## Aim of the task
Copy every line of the data in which the word "Viewport" occurs.

Stored items
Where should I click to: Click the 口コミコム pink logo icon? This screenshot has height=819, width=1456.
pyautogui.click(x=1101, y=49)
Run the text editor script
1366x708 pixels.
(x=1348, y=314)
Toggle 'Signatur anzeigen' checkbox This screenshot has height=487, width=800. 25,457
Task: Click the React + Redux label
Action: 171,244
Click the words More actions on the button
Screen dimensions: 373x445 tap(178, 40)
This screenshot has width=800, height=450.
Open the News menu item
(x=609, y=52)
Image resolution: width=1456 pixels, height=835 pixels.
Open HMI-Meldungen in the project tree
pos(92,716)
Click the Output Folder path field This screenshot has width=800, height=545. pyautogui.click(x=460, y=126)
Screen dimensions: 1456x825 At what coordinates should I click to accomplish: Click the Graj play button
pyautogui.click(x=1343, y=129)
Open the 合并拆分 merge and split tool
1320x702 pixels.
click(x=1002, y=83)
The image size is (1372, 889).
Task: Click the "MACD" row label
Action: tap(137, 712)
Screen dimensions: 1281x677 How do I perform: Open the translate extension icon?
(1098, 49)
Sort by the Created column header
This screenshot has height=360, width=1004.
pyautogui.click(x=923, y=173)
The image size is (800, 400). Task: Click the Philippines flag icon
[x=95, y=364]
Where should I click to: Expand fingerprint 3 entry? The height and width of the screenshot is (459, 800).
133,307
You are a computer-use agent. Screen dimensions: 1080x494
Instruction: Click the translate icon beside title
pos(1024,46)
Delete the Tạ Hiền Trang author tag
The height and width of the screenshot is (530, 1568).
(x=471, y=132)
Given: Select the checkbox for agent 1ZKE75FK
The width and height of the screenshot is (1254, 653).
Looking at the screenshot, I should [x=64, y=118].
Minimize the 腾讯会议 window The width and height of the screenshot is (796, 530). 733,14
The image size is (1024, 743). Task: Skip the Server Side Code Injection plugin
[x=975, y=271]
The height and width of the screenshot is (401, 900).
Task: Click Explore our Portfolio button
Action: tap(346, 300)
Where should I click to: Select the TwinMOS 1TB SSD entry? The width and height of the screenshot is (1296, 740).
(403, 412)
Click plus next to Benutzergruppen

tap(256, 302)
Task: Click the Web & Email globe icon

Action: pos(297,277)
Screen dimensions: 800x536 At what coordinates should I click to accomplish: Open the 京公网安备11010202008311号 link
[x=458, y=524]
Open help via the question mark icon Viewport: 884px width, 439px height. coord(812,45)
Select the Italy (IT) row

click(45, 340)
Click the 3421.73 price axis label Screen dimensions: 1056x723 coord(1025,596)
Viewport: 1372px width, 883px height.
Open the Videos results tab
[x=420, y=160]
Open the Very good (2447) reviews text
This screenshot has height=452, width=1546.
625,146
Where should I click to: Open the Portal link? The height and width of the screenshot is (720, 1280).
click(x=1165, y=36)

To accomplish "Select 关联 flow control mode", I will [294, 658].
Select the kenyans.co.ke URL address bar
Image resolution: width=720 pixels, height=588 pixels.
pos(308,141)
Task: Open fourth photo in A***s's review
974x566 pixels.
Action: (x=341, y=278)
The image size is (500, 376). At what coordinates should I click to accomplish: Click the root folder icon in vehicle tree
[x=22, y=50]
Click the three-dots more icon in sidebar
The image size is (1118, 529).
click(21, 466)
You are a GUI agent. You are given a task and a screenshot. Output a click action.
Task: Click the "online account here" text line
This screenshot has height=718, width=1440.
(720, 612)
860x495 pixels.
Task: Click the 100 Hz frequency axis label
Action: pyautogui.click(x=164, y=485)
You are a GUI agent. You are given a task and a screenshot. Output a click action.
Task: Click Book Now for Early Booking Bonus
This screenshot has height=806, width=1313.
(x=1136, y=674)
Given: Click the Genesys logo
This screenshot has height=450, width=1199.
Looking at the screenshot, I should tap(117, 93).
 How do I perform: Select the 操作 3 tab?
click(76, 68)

## Answer box
Open help via the question mark icon Viewport: 884px width, 439px height. coord(812,45)
Viewport: 1372px width, 883px height.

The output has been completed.